It's written in C, and is a big chunk of code, and puts a lot more weight on auto-detection. My code does the bare minimum to read the file options, and it has been tested on every encoding supported by my system that also supports the characters needed for CL code (ebcdic excluded, but all these also works with another 40 lines of code).
I suppose I should commit something based on your code for now. But that raises the question: won't we want to "improve" the algorithm to make it more like Emacs? If the algorithm changes, won't that create "interesting" side effects and changes in behavior that bite someone in the back?
- Does it make sense for a file to have a UTF-16LE header that
specifies coding: koi8-r ? I don't think so.
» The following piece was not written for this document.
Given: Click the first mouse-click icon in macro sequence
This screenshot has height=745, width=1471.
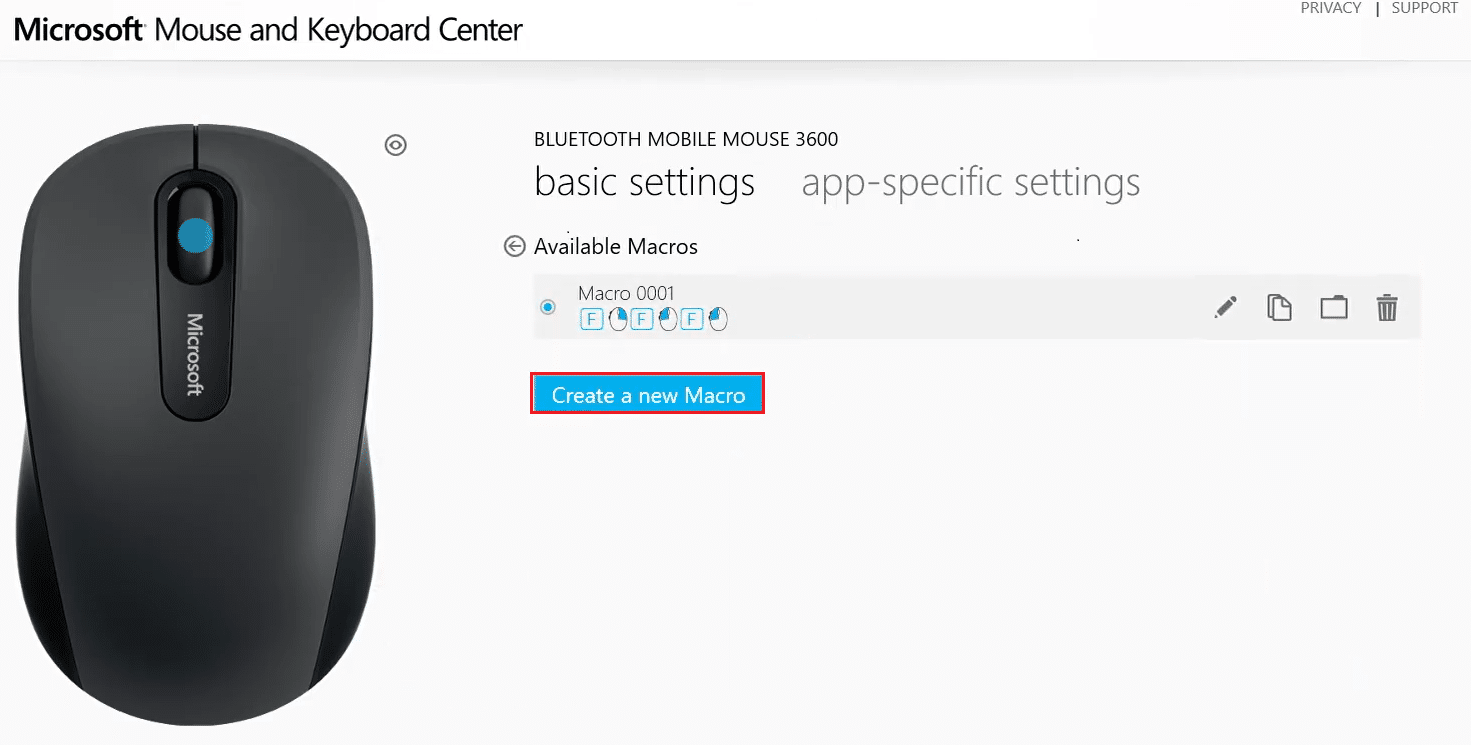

Yes, it is inconsistent, but it may be better to pass on the file option anyway so the error is detected. There are only a few cases that are detected from the BOM. Keep in mind that a BOM can be added when not appropriate and most decoders will just ignore it and keep working, so reading and returning the file option seems the best path.
Or a pun file that in UTF-16BE says it's UTF-16LE, and the other way around (or a longer circuit)? I think your algorithm tries both too hard (as in this case), and too little (as in cases where Emacs finds a coding and your code doesn't).
I am not aware of any cases where my code fails to read the file options, and there is a big set of tests available to confirm this.
Keep in mind that detection is not 100% reliable, and there are often multiple encodings that match a file. One concern is that if people start trusting auto-detection and not adding a file option then the mechanism become less reliable
- another tool may not have the same detection algorithm
or make different assumptions.
Exactly the reason why I only like detection so much, with or without declaration.
Reading the file option is reliable, and would likely remain the first thing to check.
- All in all that doesn't mean your code is bad,
but that probably means we should experiment with it and tweak it, before we declare ourselves satisfied with burning it into ASDF (which is somewhat less easy to upgrade than a casual library).
I am not suggesting releasing the code, just making the progress available. The reading of the file options has been well tested though. Other areas needing work are the translations of the external-formats for each CL implementation, and compatibility with the Emacs codings.
OK. Well, at this point I'm accepting patches to asdf-encodings.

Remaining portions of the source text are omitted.